▶ Records for this exercise
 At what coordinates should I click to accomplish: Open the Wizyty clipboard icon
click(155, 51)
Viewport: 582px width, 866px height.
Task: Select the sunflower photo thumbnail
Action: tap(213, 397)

▶ Task to complete
I need all of the records above retyped exactly, please.

▶ Exercise solution
 At what coordinates should I click to accomplish: Open the Wizyty clipboard icon
click(155, 51)
Viewport: 582px width, 866px height.
Task: Select the sunflower photo thumbnail
Action: tap(213, 397)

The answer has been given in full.